Why the overhead of merging and sorting for yourself? You could use the
sorted message queue in Hama 0.5.0, this isn't disk based so you will not
have that scalability that you want to target but drastically reduce the
complexity of your code.
If you are working on it anyways, you could create a disk based sorted
queue which does this merging of the messages implicitly.

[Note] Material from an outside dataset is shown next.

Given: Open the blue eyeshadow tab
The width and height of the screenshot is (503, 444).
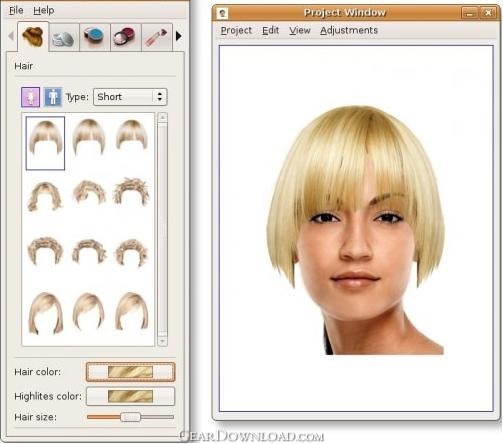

2012/7/5 Praveen Sripati <pr...@gmail.com>

> Apurv,
>
> Not sure of you have seen this paper or not,  but it concludes that
> effectively all MR jobs can be expressed as BSP jobs and other way. It also
> mentions when to go for BSP vs MR.
>
> http://arxiv.org/abs/1203.2081
>
> Thanks,
> Praveen
>
>
> On Thu, Jul 5, 2012 at 1:43 AM, Apurv Verma <da...@gmail.com> wrote:
>
> > Hello,
> >  Here is a simplistic WordCount example I wrote with hama. There are a
> few
> > TODOs left but it works fine, Its fully scalable when all TODOs are
> > complete.
> >
> >
> >
> http://code.google.com/p/anahad/source/browse/trunk/src/main/java/org/anahata/bsp/WordCount.java
> >
> > Comments welcome :)
> >
> > --
> > thanks and regards,
> >
> > Apurv Verma
> > India
> >
>

Re: Expressing MapReduce with BSP

Posted by Praveen Sripati <pr...@gmail.com>.
Apurv,

Not sure of you have seen this paper or not,  but it concludes that
effectively all MR jobs can be expressed as BSP jobs and other way. It also
mentions when to go for BSP vs MR.

http://arxiv.org/abs/1203.2081

Thanks,
Praveen


On Thu, Jul 5, 2012 at 1:43 AM, Apurv Verma <da...@gmail.com> wrote:

> Hello,
>  Here is a simplistic WordCount example I wrote with hama. There are a few
> TODOs left but it works fine, Its fully scalable when all TODOs are
> complete.
>
>
> http://code.google.com/p/anahad/source/browse/trunk/src/main/java/org/anahata/bsp/WordCount.java
>
> Comments welcome :)
>
> --
> thanks and regards,
>
> Apurv Verma
> India
>

Re: Expressing MapReduce with BSP

Posted by Tommaso Teofili <to...@gmail.com>.
Hi Apurv,

I just had a quick look, it looks like it's a basic algorithm but still
(IMHO) would make sense to add it to our examples (as it'd be probably
still the only one using IO).
My 2 cents,

Tommaso

2012/7/4 Apurv Verma <da...@gmail.com>

> Hello,
>  Here is a simplistic WordCount example I wrote with hama. There are a few
> TODOs left but it works fine, Its fully scalable when all TODOs are
> complete.
>
>
> http://code.google.com/p/anahad/source/browse/trunk/src/main/java/org/anahata/bsp/WordCount.java
>
> Comments welcome :)
>
> --
> thanks and regards,
>
> Apurv Verma
> India
>